**Passage shown:**
[Start of section]
CENTRAL AFRICAN REPUBLIC
The Red Cross says its workers have found 115 bodies in the town of Bangassou in the wake of a weekend-long assault by a Christian militia. Previous estimates of the death toll were around 30. There was new fighting between Muslim and Christian militias on Tuesday in the northern CAR town of Bria, where at least five people were killed.
DEMOCRATIC REPUBLIC OF THE CONGO
Fighting in the DRC’s central Kasai region, primarily related to the Kamwina Nsapu rebellion, has killed more than 500 people in the past five months, according to DRC police. Some 390 rebels have been killed against roughly 120 Congolese security forces. Immediately this count seems like bullshit, because you’ll note the absence of any civilian casualties. My guess would be that the overall count is probably right or close to right, but the government is counting anybody who isn’t in the DRC military or police force as a “rebel,” probably in order to obfuscate any liberties those security forces may have taken against civilians in the conflict zone.
RUSSIA
Several French gay rights organizations have filed a complaint at the International Criminal Court against the Chechen government and its leader, Ramzan Kadyrov, over accusations that it has systematically persecuted its gay population. The Chechen government insists there are no gay people in Chechnya, and I’m sure the ICC will take that totally reasonable argument into consideration.
[End of section]
**Questions on the material:**
(a) Reproduce the passage of the conflict news roundup starting with "DEMOCRATIC REPUBLIC OF" and going on through "the conflict zone.".
(b) Carry on the conflict news roundup about the Central African Republic, Congo, and Chechnya, beginning after its final sentence.

**Dataset content:**
[Start of section]
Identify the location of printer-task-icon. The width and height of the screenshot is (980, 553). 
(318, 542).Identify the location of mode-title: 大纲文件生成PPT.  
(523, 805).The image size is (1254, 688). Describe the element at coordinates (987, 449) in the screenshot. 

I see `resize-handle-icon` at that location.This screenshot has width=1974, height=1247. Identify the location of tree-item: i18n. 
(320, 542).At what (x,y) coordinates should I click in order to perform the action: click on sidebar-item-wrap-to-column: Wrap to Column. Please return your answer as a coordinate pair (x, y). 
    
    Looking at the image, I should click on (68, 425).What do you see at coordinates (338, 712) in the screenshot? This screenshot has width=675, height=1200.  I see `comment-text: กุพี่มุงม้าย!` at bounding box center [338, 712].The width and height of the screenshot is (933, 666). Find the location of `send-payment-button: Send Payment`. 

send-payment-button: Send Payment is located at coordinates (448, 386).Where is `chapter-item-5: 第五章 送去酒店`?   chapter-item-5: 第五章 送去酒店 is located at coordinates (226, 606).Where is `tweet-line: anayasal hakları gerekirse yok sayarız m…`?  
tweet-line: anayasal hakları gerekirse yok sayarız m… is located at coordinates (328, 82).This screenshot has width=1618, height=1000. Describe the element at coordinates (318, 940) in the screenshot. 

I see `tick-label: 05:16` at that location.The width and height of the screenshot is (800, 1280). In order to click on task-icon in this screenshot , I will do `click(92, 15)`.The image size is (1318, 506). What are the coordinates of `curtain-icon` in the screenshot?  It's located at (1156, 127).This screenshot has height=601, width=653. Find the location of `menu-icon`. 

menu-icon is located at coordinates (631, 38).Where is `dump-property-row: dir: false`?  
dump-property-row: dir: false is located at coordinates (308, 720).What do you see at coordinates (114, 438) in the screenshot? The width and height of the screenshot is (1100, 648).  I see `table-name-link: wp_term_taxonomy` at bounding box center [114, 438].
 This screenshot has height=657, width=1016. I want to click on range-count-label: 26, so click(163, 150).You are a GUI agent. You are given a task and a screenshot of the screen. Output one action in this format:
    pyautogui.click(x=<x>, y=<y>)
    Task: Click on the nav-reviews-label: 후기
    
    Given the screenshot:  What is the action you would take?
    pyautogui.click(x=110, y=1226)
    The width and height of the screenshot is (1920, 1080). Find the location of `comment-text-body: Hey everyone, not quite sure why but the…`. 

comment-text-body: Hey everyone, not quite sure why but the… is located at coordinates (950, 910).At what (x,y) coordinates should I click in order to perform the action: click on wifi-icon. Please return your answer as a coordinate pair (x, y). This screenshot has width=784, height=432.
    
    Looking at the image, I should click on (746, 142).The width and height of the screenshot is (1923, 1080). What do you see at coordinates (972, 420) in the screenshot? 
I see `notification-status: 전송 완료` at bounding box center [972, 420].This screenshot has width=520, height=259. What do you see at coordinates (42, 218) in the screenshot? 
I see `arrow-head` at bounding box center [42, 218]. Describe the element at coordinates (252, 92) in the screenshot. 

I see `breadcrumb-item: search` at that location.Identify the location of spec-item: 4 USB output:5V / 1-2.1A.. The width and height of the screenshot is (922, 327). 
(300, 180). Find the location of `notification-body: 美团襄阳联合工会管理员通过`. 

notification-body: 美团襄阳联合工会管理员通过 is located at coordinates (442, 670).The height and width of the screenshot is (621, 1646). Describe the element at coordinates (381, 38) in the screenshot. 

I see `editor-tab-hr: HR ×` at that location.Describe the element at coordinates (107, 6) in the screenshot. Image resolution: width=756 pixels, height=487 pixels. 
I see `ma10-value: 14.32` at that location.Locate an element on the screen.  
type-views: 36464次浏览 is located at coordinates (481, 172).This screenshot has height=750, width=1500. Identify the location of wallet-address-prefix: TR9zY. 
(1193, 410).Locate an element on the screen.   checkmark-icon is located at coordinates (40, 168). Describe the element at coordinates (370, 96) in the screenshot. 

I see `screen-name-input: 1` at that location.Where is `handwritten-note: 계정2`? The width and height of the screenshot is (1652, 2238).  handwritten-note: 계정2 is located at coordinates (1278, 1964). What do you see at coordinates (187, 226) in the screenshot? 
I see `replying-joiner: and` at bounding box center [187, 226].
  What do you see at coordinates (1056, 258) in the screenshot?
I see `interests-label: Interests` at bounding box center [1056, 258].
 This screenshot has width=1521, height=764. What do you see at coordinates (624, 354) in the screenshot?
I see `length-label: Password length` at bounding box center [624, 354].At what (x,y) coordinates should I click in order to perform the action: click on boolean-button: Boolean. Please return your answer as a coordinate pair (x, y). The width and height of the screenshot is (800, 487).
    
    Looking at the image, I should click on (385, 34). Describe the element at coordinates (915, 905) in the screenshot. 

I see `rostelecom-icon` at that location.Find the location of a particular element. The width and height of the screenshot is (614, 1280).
[End of section]
**Response list:**
(a)
DEMOCRATIC REPUBLIC OF THE CONGO
Fighting in the DRC’s central Kasai region, primarily related to the Kamwina Nsapu rebellion, has killed more than 500 people in the past five months, according to DRC police. Some 390 rebels have been killed against roughly 120 Congolese security forces. Immediately this count seems like bullshit, because you’ll note the absence of any civilian casualties. My guess would be that the overall count is probably right or close to right, but the government is counting anybody who isn’t in the DRC military or police force as a “rebel,” probably in order to obfuscate any liberties those security forces may have taken against civilians in the conflict zone.

(b)
POLAND
In a debate in the European parliament on Tuesday, most EU member states lit into Poland’s ruling hard right Law and Justice Party for its alleged violations of democratic principles and the rule of law. With only Hungary’s equally hard right government taking Poland’s side, there is a crisis brewing here wherein Poland could face some kind of EU penalty if reforms are not forthcoming.
GREECE
Thousands of Greek workers walked off the job on Wednesday and took to the streets to protest against yet another round of creditor-mandated austerity. It’s really getting absurd at this point:
New austerity attached to the funds release include the 13th cut in pensions since 2010 and a reduction in tax-free allowances on income. They come after years of cuts that for a time threw the country into deep recession.
Unemployment is running at close to one in four and there is a 48 percent jobless rates among the youth.
There is no chance that the Greek economy will ever recover under these conditions. Creditors are lending money to Greece ostensibly to bail the country out, while attaching conditions to their loans that ensure it cannot possibly be bailed out. You know why Greece needs the next tranche of bailout money? So it can make payments on the loans it’s already received. The money goes in and then goes right back out the door to the same lenders. It’s madness, shock doctrine capitalism at its most grotesque. The only thing that can actually pull Greece out of this crushing debt cycle is debt relief, which the Eurozone keeps dangling out there as a possibility to entice Athens to gut its own economy some more, but like Lucy and the football, the debt relief is often promised and never delivered.
CZECH REPUBLIC
Prime Minister Bohuslav Sobotka has accepted Ivan Pilny as his new finance minister, and for now it seems the Czech politics are safe from the war between Sobotka and his former finance minister, Andrej Babiš. Babiš offered Pilny, who is a member of Babiš’s ANO party, as a compromise who could serve as finance minister, with Babiš stepping down, without breaking up the coalition government and forcing early elections. Elections are happening later this year anyway, with Babiš looking like a safe bet to replace Sobotka as PM.
GERMANY
I feel like I’ve been saying this a lot lately, but sweet merciful crap:
Last month, in a phone conversation between Donald Trump and Angela Merkel, the U.S. president shared his views on Turkish leader Tayyip Erdogan.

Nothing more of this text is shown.